JOB:
Display every line of the records that contains the word "neuston", and copy each such line in full.

SUPPLIED RECORDS:

------------------------------------------------------------------------

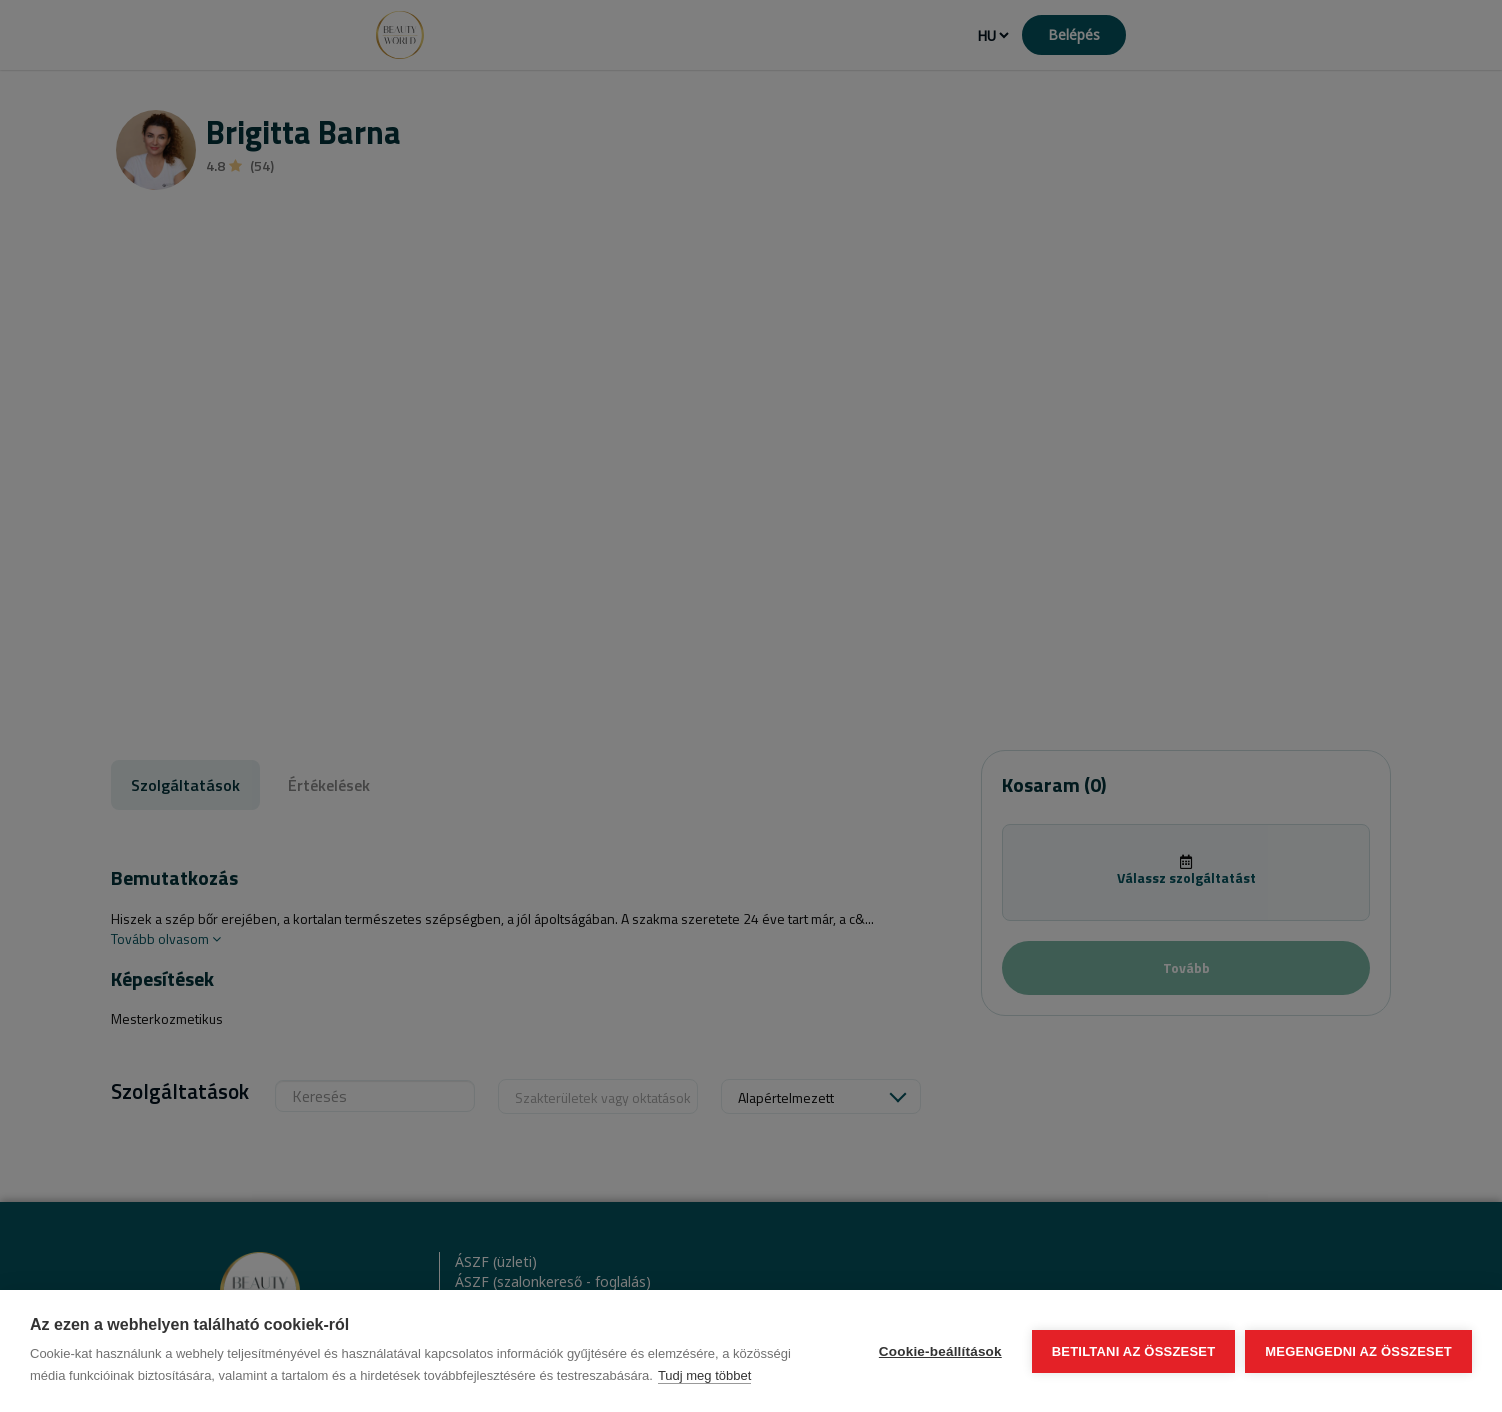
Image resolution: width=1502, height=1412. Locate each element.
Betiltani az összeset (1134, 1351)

------------------------------------------------------------------------

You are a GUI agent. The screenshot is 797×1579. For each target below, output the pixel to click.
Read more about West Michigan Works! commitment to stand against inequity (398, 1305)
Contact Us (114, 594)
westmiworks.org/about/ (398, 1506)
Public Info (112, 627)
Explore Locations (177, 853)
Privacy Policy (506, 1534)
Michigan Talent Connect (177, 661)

------------------------------------------------------------------------

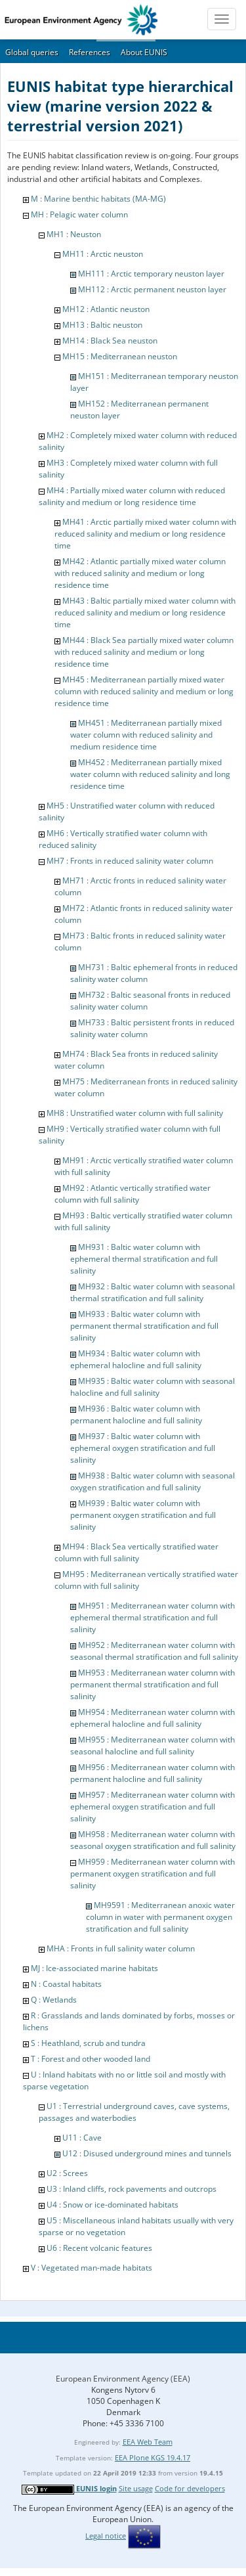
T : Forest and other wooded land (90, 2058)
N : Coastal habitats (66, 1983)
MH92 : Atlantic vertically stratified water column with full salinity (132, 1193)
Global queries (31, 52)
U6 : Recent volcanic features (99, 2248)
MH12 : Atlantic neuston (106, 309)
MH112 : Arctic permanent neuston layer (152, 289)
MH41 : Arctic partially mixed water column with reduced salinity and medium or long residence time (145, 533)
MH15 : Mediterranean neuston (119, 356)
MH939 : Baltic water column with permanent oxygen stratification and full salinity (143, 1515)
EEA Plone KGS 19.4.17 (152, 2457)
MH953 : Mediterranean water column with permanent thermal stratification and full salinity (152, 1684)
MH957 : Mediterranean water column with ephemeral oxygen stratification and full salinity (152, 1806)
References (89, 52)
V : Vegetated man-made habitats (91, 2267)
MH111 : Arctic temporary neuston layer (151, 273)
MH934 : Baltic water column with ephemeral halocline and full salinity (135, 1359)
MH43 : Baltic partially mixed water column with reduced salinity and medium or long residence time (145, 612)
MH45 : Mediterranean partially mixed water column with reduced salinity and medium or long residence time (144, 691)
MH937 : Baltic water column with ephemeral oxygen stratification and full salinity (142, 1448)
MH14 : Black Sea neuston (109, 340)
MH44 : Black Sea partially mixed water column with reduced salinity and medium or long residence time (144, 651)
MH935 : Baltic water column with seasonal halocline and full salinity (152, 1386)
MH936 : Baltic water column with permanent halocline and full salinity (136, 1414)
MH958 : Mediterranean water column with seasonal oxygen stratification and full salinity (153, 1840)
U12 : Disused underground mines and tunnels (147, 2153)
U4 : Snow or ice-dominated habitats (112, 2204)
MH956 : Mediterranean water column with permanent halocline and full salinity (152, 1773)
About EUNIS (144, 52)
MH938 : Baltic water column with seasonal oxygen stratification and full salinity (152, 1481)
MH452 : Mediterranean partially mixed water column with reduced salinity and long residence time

------------------------------------------------------------------------

FINISHED ANSWER:
MH12 : Atlantic neuston (106, 309)
MH112 : Arctic permanent neuston layer (152, 289)
MH15 : Mediterranean neuston (119, 356)
MH111 : Arctic temporary neuston layer (151, 273)
MH14 : Black Sea neuston (109, 340)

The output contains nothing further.